D'une manif à l'autre, après le carburant, le sucre vint à manquer. Quand je dis le sucre, c'est une image, nous ne souffrions pas de la faim, mais on ne trouvait plus de tout partout. Dans certains magasins, manquaient certains produits, alors pour faire les courses il fallait acheter ici les oeufs, là les légumes et encore ailleurs le pain. À ce compte là, autant reprendre l'ancien rituel, comme avant l'existence des supermarchés: aller à la crèmerie, chez le primeur, puis chez le boulanger... Et c'est ce que nous avons fait.
D'une manif à l'autre, brandissant le drapeau écarlate de la liberté, on s'est vite mis d'accord: l'enjeu, ce n'était pas que les retraites. L'enjeu, c'était bien plus que ça, c'était la vie, toute la vie, bien avant l'âge de la retraite, tous les aspects de nos vies qu'on voulait se réapproprier, recréer, en se donnant d'autres règles du jeu.
D'une manif à l'autre, augmentait la poussière d'encre dans l'escalier, mais ce n'étaient plus seulement des tracts qui étaient dupliqués, chacun osait enfin s'exprimer, sans honte, sans peur d'être critiqué. En poèmes, en chansons, en danses sur les ronds points bloqués, chacun retrouvait sa créativité, l'art, comme ferment d'humanité.

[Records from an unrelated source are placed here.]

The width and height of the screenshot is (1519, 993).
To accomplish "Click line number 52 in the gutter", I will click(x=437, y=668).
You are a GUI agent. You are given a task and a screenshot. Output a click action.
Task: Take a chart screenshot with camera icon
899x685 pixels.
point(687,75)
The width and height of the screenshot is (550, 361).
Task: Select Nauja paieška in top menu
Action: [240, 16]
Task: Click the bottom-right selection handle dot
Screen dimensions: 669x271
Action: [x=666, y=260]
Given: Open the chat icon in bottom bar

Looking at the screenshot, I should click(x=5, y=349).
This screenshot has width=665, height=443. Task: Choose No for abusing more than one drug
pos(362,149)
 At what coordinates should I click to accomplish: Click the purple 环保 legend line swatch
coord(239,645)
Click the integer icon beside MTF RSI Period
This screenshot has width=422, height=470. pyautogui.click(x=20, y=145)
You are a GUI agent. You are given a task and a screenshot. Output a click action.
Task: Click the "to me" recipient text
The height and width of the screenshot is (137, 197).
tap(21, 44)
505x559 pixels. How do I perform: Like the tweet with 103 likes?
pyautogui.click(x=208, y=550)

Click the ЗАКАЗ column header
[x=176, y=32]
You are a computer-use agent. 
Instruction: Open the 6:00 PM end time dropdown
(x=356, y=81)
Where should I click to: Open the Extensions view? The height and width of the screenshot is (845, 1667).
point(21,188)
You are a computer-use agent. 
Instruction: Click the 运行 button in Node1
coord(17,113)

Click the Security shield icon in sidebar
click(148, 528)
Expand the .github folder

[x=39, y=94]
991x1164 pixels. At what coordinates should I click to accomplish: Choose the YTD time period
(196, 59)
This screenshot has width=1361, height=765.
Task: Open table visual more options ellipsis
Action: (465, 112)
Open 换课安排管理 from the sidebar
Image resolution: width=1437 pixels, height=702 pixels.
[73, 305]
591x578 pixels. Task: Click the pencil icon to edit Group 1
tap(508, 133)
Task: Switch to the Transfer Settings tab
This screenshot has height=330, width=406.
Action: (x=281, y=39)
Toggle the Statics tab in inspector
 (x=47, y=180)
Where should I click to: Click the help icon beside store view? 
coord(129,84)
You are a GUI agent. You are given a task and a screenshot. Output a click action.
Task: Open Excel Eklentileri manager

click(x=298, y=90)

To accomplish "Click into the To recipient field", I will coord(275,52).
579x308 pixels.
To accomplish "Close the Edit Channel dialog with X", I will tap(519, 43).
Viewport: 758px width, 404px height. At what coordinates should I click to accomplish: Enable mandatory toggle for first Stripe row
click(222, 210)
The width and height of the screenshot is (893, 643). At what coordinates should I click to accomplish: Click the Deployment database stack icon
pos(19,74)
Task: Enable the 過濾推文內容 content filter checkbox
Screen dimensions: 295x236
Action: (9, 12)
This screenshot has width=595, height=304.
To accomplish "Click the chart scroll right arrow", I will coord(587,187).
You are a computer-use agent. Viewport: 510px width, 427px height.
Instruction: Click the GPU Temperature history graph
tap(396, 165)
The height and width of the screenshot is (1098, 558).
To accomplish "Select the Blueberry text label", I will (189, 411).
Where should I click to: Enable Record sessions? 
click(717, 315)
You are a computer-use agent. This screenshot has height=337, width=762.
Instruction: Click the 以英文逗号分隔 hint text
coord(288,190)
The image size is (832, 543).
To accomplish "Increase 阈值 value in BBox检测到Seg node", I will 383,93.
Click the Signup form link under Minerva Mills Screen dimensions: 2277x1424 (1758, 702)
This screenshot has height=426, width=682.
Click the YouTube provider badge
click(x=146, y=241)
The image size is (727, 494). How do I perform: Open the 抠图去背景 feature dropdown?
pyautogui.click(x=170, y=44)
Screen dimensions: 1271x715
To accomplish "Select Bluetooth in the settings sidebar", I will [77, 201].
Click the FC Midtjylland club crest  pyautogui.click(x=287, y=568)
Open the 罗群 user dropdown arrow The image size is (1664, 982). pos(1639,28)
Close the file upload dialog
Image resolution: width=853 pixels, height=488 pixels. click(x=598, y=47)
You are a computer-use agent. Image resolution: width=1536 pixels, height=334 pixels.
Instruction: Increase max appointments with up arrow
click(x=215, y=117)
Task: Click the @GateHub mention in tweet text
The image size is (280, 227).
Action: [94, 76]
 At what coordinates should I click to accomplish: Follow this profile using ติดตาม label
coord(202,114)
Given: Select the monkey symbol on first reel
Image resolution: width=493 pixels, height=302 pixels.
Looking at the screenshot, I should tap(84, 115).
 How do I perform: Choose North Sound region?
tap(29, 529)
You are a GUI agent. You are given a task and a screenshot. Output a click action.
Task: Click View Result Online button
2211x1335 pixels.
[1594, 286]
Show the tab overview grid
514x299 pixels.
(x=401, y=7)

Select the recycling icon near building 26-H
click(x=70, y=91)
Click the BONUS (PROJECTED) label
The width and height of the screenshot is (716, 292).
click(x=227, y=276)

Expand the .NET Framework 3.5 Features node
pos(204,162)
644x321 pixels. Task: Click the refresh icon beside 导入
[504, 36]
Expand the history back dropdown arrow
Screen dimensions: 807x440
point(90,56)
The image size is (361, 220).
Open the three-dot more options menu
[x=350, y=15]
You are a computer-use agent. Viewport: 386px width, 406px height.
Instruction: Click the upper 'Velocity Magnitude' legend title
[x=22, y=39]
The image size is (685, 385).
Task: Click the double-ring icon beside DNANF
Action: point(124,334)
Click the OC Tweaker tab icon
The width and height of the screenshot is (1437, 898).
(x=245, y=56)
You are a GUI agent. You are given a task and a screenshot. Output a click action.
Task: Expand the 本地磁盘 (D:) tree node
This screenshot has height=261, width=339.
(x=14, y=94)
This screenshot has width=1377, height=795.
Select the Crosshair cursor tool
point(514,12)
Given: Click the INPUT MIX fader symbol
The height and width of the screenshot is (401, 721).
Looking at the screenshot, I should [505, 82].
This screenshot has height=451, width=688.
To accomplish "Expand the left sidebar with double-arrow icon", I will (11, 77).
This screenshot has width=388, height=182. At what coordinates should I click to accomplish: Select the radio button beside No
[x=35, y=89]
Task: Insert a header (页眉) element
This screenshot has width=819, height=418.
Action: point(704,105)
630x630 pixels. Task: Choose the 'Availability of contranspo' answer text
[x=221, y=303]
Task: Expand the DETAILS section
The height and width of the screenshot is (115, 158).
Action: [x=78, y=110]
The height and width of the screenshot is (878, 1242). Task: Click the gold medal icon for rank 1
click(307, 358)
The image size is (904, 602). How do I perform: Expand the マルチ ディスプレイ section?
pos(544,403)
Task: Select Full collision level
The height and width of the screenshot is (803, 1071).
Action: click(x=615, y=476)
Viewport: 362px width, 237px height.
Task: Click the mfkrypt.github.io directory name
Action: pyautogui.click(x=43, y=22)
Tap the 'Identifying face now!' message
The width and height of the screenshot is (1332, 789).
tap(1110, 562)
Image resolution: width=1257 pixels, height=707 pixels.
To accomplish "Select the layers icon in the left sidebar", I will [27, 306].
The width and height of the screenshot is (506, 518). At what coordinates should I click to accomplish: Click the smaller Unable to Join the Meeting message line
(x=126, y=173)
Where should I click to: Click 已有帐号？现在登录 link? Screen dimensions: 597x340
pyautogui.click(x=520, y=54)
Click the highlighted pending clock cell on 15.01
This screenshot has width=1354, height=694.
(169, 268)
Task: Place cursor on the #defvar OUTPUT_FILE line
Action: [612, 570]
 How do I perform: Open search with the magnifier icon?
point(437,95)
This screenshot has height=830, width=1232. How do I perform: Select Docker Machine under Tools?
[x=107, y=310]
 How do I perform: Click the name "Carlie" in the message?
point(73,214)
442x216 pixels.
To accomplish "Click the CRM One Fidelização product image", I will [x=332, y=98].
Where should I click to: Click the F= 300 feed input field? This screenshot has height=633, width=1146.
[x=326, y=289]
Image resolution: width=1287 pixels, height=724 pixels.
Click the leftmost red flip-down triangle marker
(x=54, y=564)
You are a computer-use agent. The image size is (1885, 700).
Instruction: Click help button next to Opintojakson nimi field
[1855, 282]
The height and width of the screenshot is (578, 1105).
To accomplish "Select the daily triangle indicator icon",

D'une manif à l'autre, entre pénuries et peur de risquer sa peau, dans ces prémices de fin d'un monde, osait s' avouer l'indicible. Des couples se formèrent, d'autres se révélèrent. On n'avait plus le temps de remettre à demain notre besoin d'aimer. Le regard des porteurs de banderoles se fit sensuel, pour se dire enfin leurs désirs trop longtemps censurés.
D'une manif à l'autre, énergie nucléaire coupée, dans les flammes des brasiers nourris d'inutilités, nous découvrions une autre lumière. Même l'ombre semblait danser et nous pensions qu'elle ne viendrait plus jamais nous menacer.
23 octobre 2010
Pour Christine S, sur ses 10 mots (en gras), bon anniversaire!!